Un grand nombre d’habitants de Sengwa comptent sur le charbon local et sur l’agriculture. Christine Shearer, directrice du programme du charbon au Global Energy Monitor, déclare à ADF que la combustion du charbon pour produire l’électricité dégage des métaux lourds et d’autres contaminants qui peuvent s’infiltrer dans les eaux souterraines et provoquer des problèmes de santé.
« La Chine a beaucoup de charbon mais les compagnies d’électricité et de charbon de Chine recherchent de nouveaux marchés à l’étranger puisqu’il existe une pression croissante pour réduire la consommation de charbon pour la production d’électricité dans le pays, déclare Mme Shearer dans un e-mail. Il y a plusieurs projets d’usine à charbon au Zimbabwe, financés par la Chine. Il semble qu’ils résultent de la combinaison des autorités zimbabwéennes qui priorisent le charbon plutôt que l’énergie propre, et des compagnies d’électricité chinoises qui recherchent de nouveaux marchés pour leur technologie du charbon. »

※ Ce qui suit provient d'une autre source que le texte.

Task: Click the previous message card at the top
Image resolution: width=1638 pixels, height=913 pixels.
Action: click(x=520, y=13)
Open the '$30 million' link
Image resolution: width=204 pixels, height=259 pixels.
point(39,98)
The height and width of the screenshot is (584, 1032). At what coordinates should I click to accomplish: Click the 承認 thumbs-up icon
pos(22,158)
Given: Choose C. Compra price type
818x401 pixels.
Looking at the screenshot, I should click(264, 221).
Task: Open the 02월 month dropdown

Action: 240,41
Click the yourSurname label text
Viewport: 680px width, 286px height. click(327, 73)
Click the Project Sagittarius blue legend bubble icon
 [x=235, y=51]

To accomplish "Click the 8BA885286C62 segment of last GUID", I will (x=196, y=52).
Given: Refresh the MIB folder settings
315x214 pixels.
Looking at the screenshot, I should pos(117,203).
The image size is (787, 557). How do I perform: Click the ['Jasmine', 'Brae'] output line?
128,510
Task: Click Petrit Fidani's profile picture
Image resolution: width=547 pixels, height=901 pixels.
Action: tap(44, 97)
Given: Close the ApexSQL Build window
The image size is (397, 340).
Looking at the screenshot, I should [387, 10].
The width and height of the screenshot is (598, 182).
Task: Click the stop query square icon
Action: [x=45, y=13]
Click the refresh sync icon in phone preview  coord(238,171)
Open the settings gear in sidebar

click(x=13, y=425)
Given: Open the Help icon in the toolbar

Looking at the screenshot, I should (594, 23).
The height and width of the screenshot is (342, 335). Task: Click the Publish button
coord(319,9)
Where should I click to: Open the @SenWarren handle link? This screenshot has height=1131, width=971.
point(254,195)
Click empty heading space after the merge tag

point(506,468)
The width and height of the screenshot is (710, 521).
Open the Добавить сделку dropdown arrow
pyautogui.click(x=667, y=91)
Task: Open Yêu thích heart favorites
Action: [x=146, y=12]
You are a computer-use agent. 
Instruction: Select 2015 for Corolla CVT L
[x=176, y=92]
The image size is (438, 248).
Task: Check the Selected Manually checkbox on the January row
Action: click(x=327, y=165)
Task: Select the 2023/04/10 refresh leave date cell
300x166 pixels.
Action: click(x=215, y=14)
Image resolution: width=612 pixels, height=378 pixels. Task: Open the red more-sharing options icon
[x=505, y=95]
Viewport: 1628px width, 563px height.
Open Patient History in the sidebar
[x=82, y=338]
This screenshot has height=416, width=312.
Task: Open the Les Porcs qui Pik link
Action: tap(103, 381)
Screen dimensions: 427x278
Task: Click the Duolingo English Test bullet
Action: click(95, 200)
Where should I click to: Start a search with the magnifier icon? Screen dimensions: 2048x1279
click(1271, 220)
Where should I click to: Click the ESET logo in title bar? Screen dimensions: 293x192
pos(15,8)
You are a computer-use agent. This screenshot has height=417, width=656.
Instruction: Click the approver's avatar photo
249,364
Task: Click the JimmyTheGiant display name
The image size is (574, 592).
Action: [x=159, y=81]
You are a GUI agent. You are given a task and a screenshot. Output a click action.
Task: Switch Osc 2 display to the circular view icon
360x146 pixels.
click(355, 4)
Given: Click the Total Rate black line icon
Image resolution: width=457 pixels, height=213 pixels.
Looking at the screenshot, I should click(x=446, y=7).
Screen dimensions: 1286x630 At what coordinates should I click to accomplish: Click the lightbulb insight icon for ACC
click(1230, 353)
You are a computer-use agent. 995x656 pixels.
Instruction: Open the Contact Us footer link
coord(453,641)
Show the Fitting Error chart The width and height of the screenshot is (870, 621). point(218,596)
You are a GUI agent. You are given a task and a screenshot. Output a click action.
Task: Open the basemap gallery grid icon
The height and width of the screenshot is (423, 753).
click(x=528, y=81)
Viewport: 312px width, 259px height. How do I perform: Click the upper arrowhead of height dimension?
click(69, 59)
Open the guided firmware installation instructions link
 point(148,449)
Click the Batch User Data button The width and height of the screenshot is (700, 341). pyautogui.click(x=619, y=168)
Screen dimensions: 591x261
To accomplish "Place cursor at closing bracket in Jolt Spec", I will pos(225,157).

D’autres projets d’usine à charbon prévus au Zimbabwe incluent celui de Binga et les trois de la province du Matabeleland septentrional, y compris un projet qui permettra d’exploiter des mines de charbon dans le parc national Hwange. Alors que d’autres pays sont peu désireux d’investir dans des projets de charbon, il existe 13 projets d’usine de charbon soutenus par la Chine en Afrique, et neuf autres qui sont prévus, selon un reportage de Bloomberg.
« Il s’agit simplement des sociétés chinoises qui ont un excédent de capacité de production et qui recherchent des affaires outre-mer, avec l’aide des subsides de production et du financement subventionné par le gouvernement chinois », déclare Mme Myllyvirta.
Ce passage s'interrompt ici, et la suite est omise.